Don’t be afraid of making mistakes – we only learn from them!

If you were to summarize your message for girls and women in STEM, what would that message be?

Believe in yourself and in your goals. Learn to make decisions and saying no. Don’t be afraid of making mistakes as we only learn from them. And one last thing, which I have learnt from my post-doc supervisor Miltos Tsiantis: “Liberate yourself by focussing.”  I think these are very important skills to acquire.

Is there anything else you would like to add about Janaki Ammal?

Yes, one key aspect of her confident personality, as I think, was that Ammal didn’t shy away in maintaining scientific correspondences through letters to her co-workers. Her correspondence with Darlington is preserved in the Bodleian Library in Oxford and provides a great example establishing scientific networks across countries by breaking gender and racial barriers prevalent at her time. Ammal not only made remarkable contributions to the field of plant science, but in her later years, she became a forceful supporter for preserving India’s native plant biodiversity, earning recognition as a pioneer of indigenous approaches to the environment.

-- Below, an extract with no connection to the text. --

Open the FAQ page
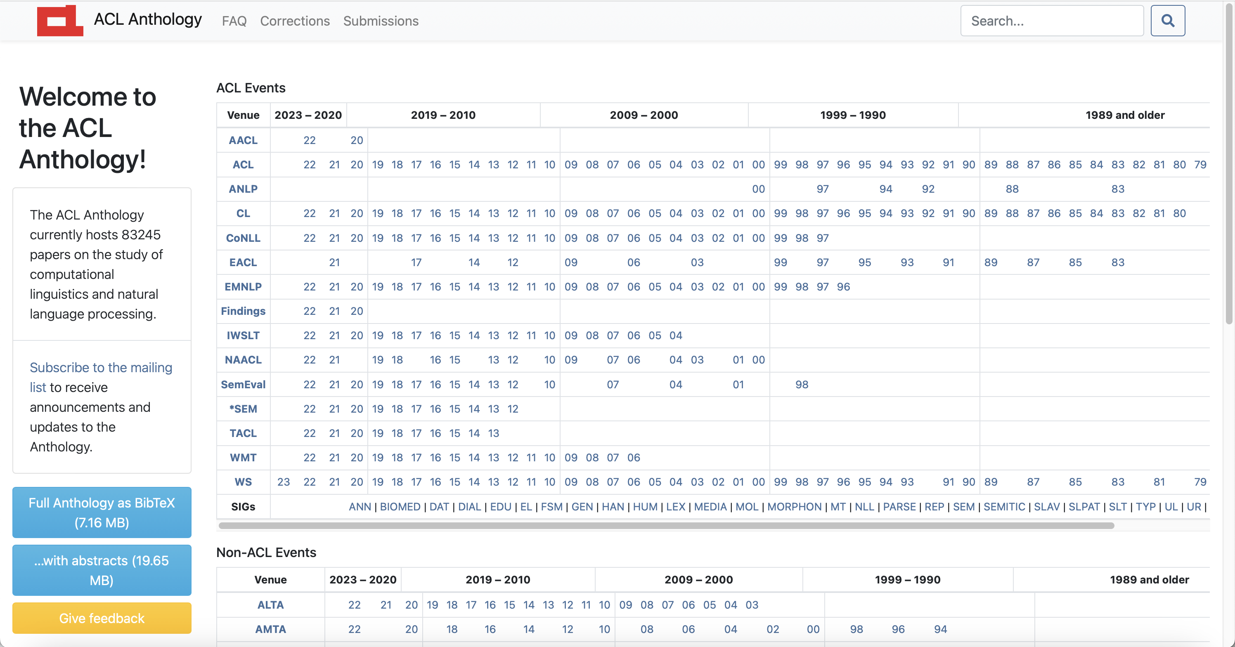Image resolution: width=1235 pixels, height=647 pixels. (233, 21)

Neha Bhatia, thank you so much for this interview!


1) Doctor, Geeta. (2015, June 23). Remembering Dr Janaki Ammal, pioneering botanist, cytogeneticist and passionate Gandhian. Scroll.in.


2)      Mc Neill, Leila. (2019, July 31). The Pioneering Female Botanist Who Sweetened a Nation and Saved a Valley. Smithsonian Magazine.

3)      Damodaran, Vinita. Jamaki Ammal: My work is what will survive. Science Gallery Bengaluru (SGB). Phytopia.